Jobs for Europe

When officials from the Organization of Petroleum Exporting Counties (OPEC) get together to talk oil prices, as they have been doing, Europe listens. And for good reason. Europe - which is far more dependent on imported oil than is the United States - would welcome the benefits of a reduction in world oil prices. With unemployment at the highest overall level since the 1930s, Europe badly needs a period of sustained economic growth.

A reduction in the cost of energy, of course, would not by itself turn around the sluggish European economy. Some European nations are themselves energy producers and could lose needed revenues through lower oil prices. Indeed, it was the price-cutting actions of Norway and Britain that led to current intense negotiations by OPEC producers to attempt to hold the line on oil prices.

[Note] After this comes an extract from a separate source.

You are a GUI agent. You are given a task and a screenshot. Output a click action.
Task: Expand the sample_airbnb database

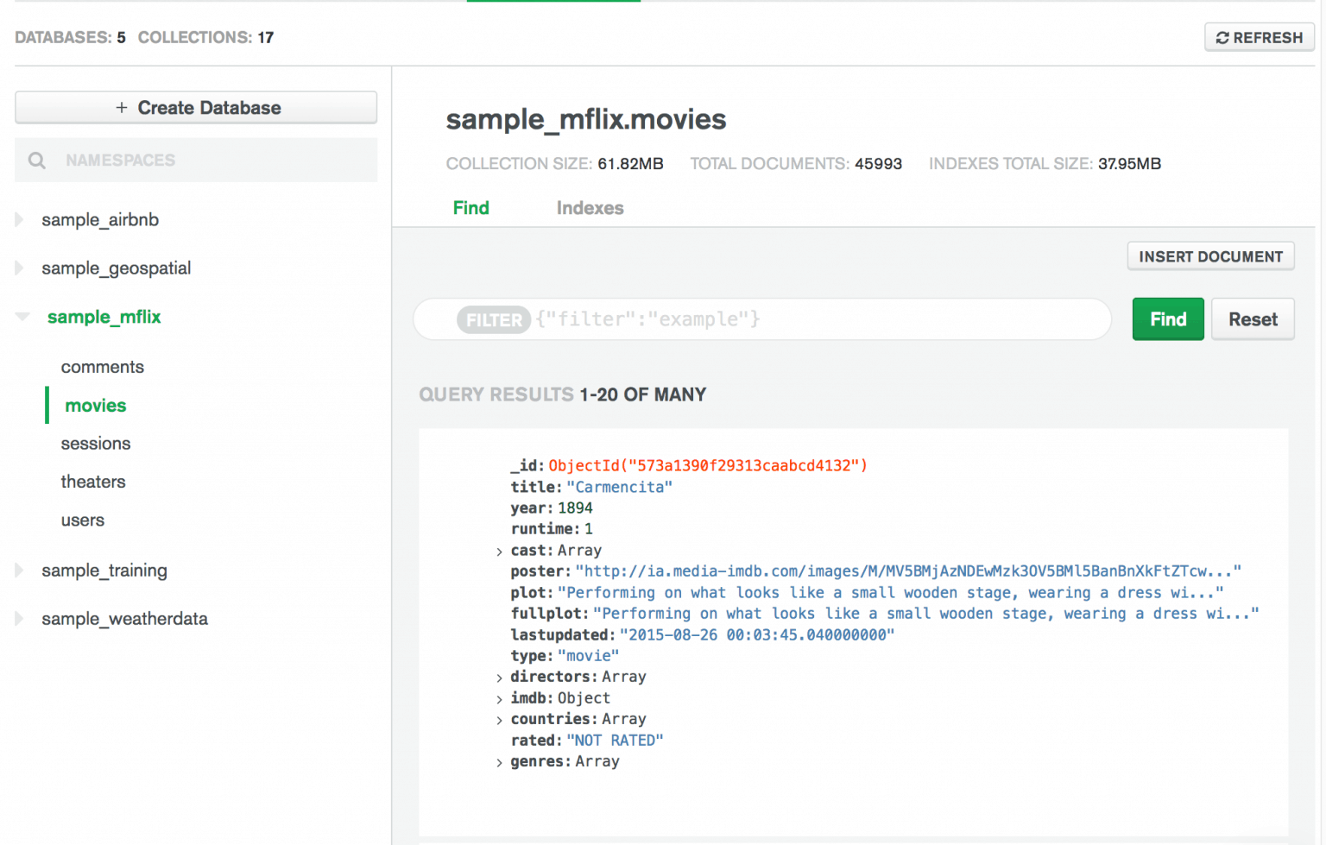[20, 220]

The larger point, however, is that Europe now needs to take advantage of every favorable economic development that it can, if its current levels of unemployment are to be reduced. For Western Europe as a whole, joblessness is in the range of 20 million people. Unemployment rates in the largest countries of Europe are particularly troubling: Britain, around 13 percent; France, 9 percent; West Germany, 8 percent. Much of that unemployment - perhaps over 40 percent - involves younger workers. Such a high degree of youth-related joblessness has disturbing implications for the long-range political stability of Europe, since European young people have so often taken to the streets in protest over a wide range of issues during the past two decades.

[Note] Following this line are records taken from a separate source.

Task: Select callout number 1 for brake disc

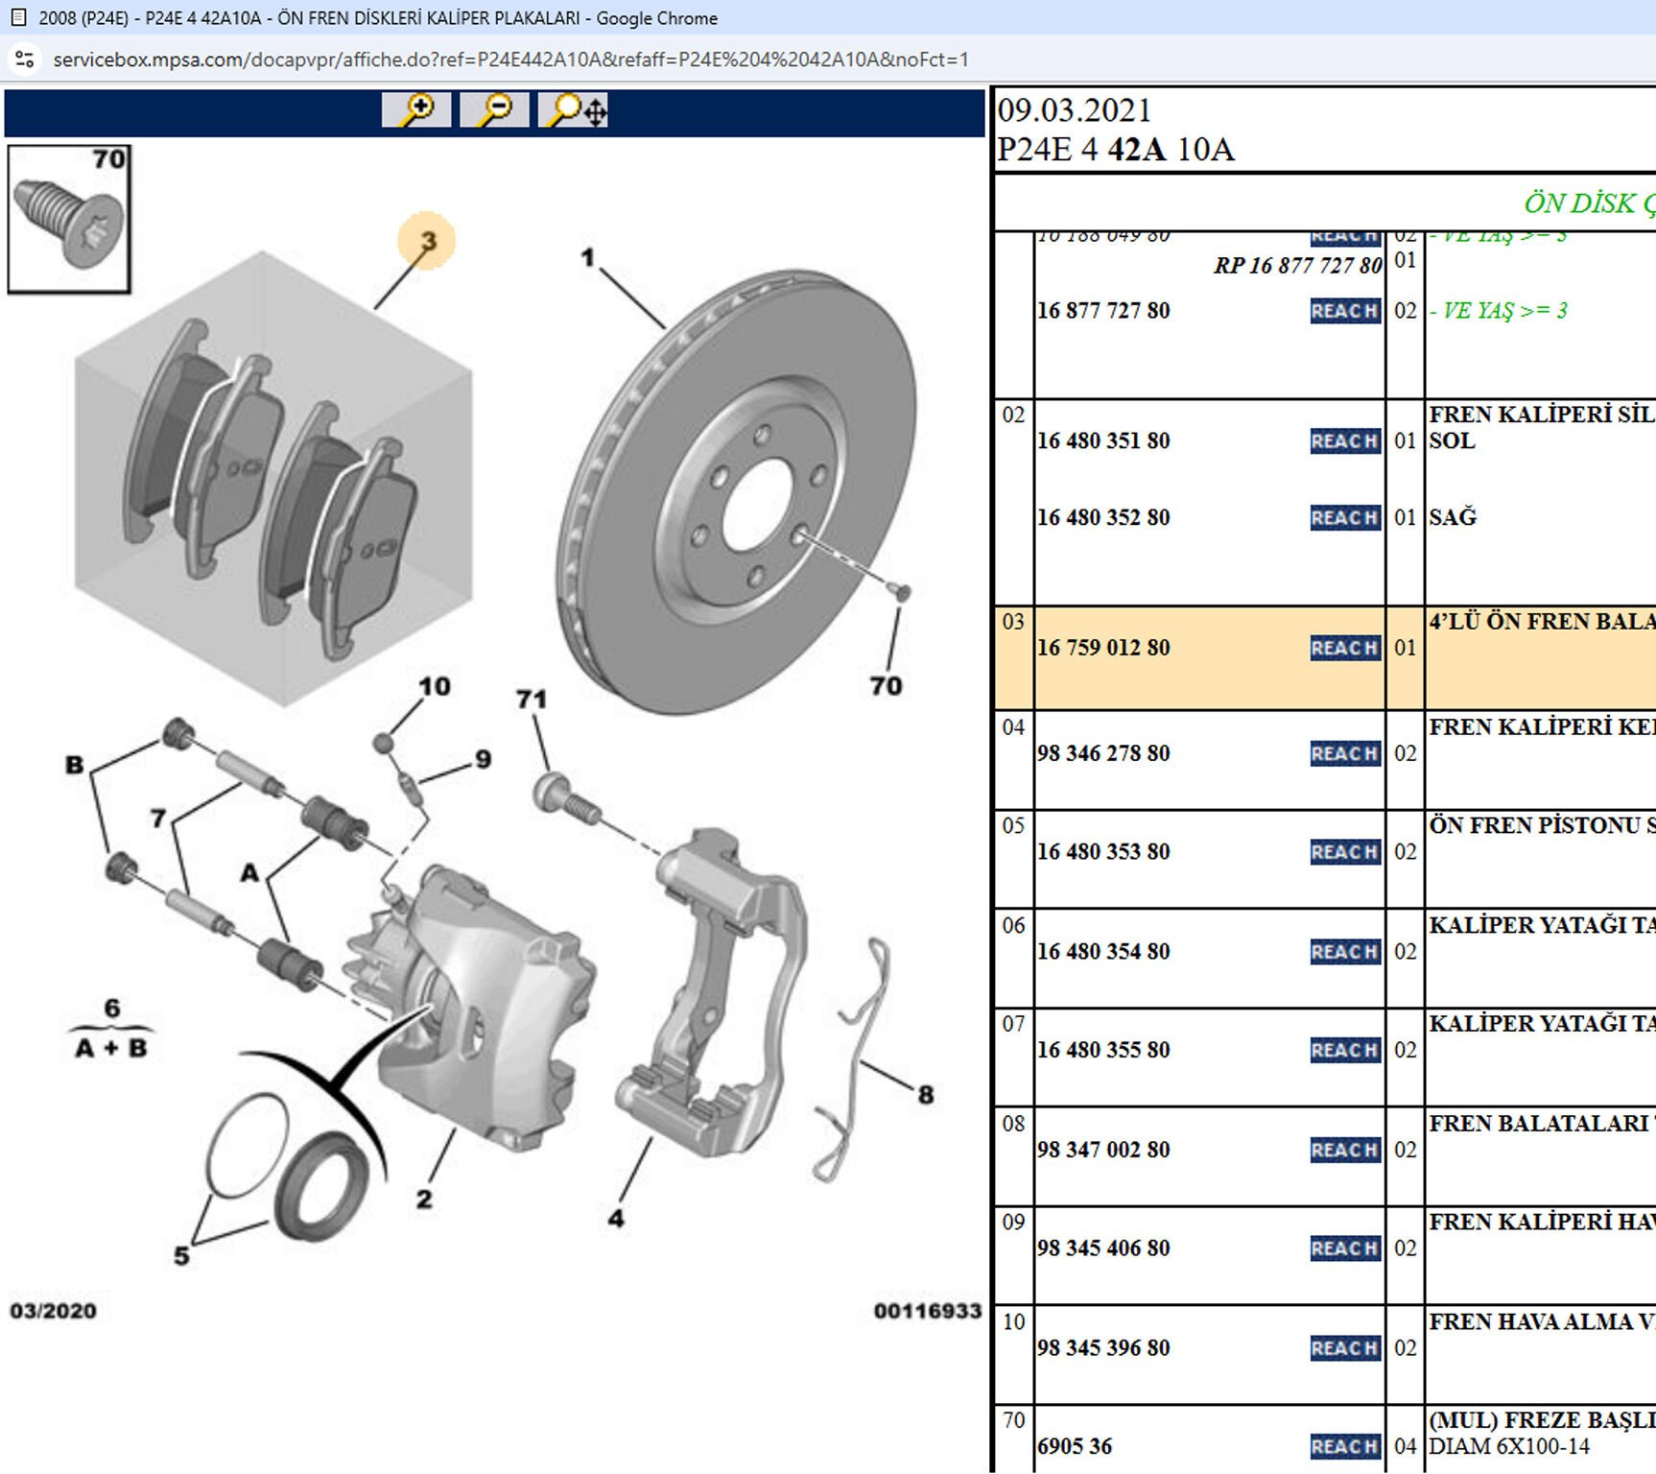Action: [x=587, y=257]
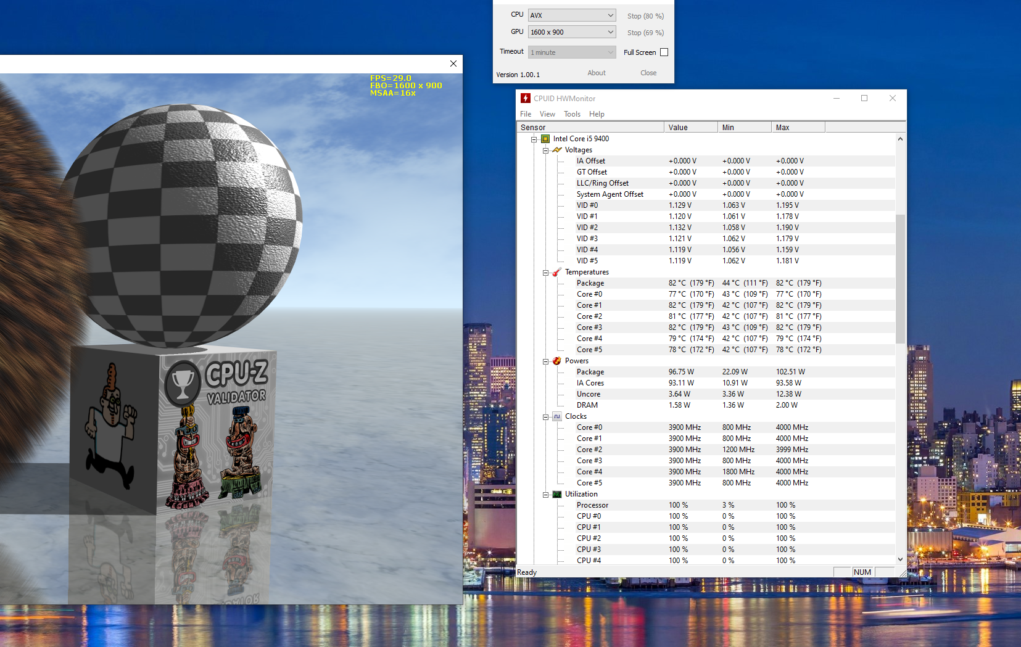Collapse the Clocks tree section
Viewport: 1021px width, 647px height.
tap(546, 417)
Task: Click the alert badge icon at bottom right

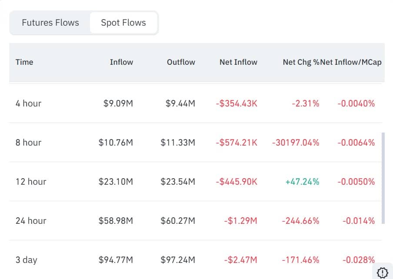Action: 383,272
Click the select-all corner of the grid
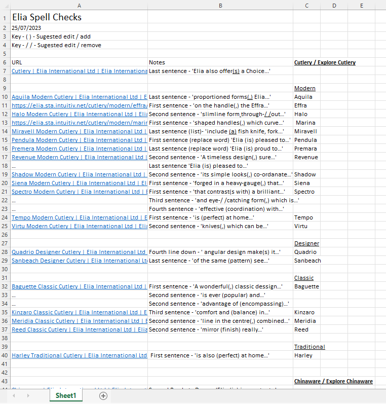Screen dimensions: 386x404 5,5
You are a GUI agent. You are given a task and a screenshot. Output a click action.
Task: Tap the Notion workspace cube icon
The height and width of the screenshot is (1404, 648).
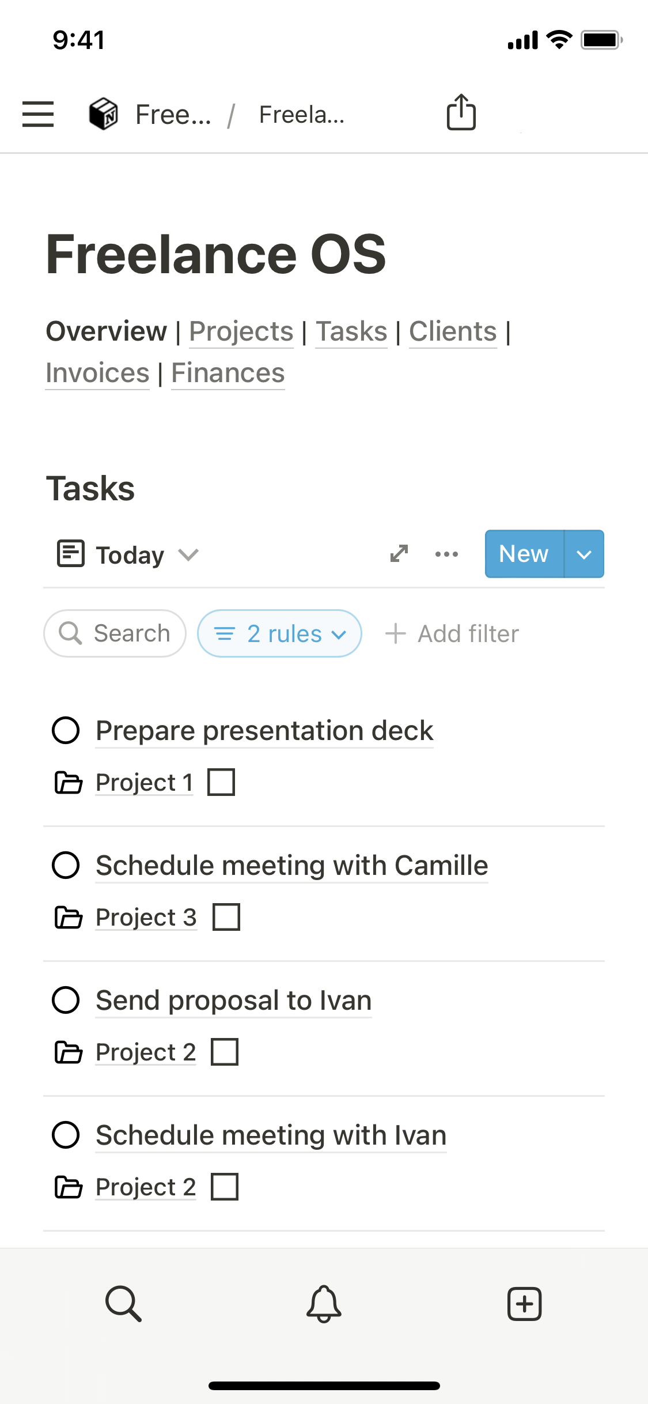click(104, 114)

A number of questions need to be asked about Europe's unemployment problem: What is the economic outlook for the Continent during the next year or so? Can Europe's economy grow fast enough to absorb the many unemployed workers? What can be done to encourage growth - and thus job creation?

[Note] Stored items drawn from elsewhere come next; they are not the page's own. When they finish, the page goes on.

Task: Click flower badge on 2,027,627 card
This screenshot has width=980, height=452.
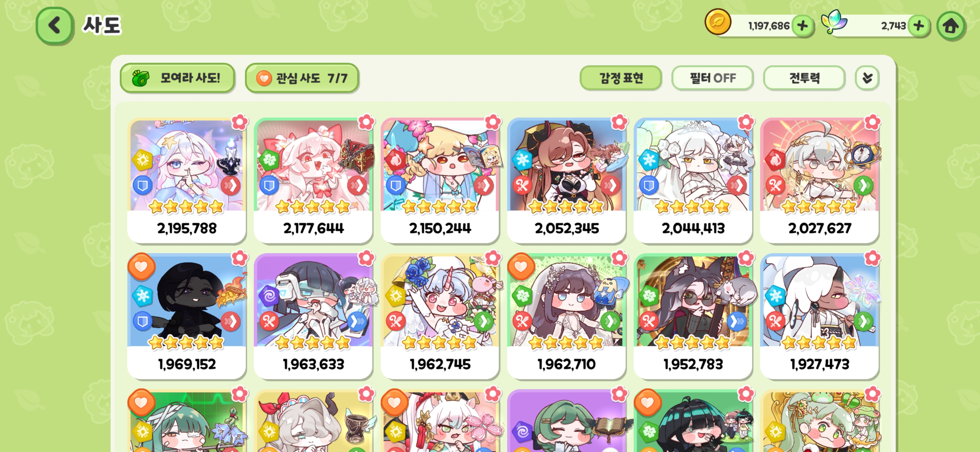Action: 872,122
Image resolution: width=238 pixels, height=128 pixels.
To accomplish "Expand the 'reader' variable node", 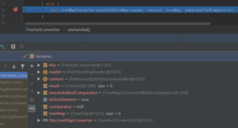I will tap(39, 72).
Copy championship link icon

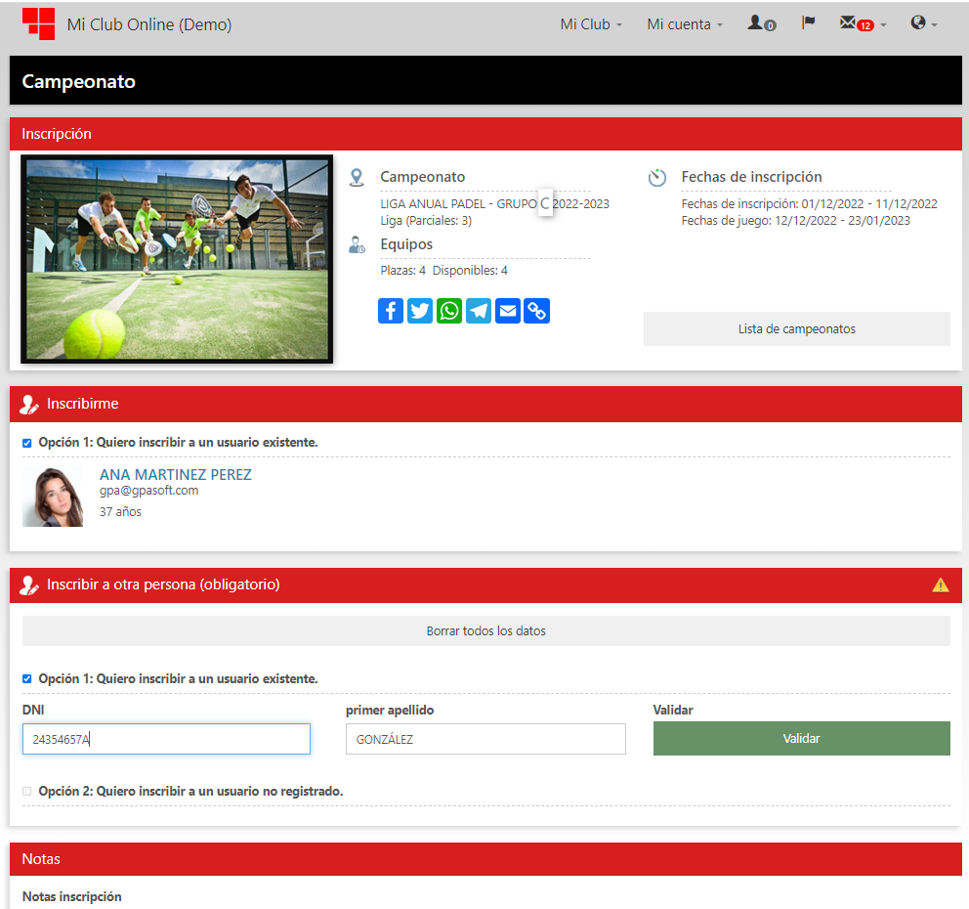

* Outlook: The consensus view among economists suggests that Europe will post only modest real economic growth during the next year, probably in the range of this year's growth. That means between 2 and 2.5 percent. The reason? World economic growth is expected to slow somewhat from the higher levels of economic growth this year. That by itself wouldn't be so bad, were it not that Europe's growth has lagged behind that of North America and Asia throughout the current recovery. If the world economy cools, to a growth rate of around 2.5 percent next year from the 4 percent range expected this year, Europe will not have the momentum to produce the higher growth necessary to bring about a major expansion of jobs.

* Jobs needed: For the Common Market nations alone, 15 million new jobs must be created between now and 1990 to ensure full employment. Modest growth of 2 to 2.5 percent annually cannot do that. During the past decade alone, it should be recalled, Western Europe created some 500,000 to 600,000 new jobs. That compares to between 10 and 12 million new jobs created in the United States.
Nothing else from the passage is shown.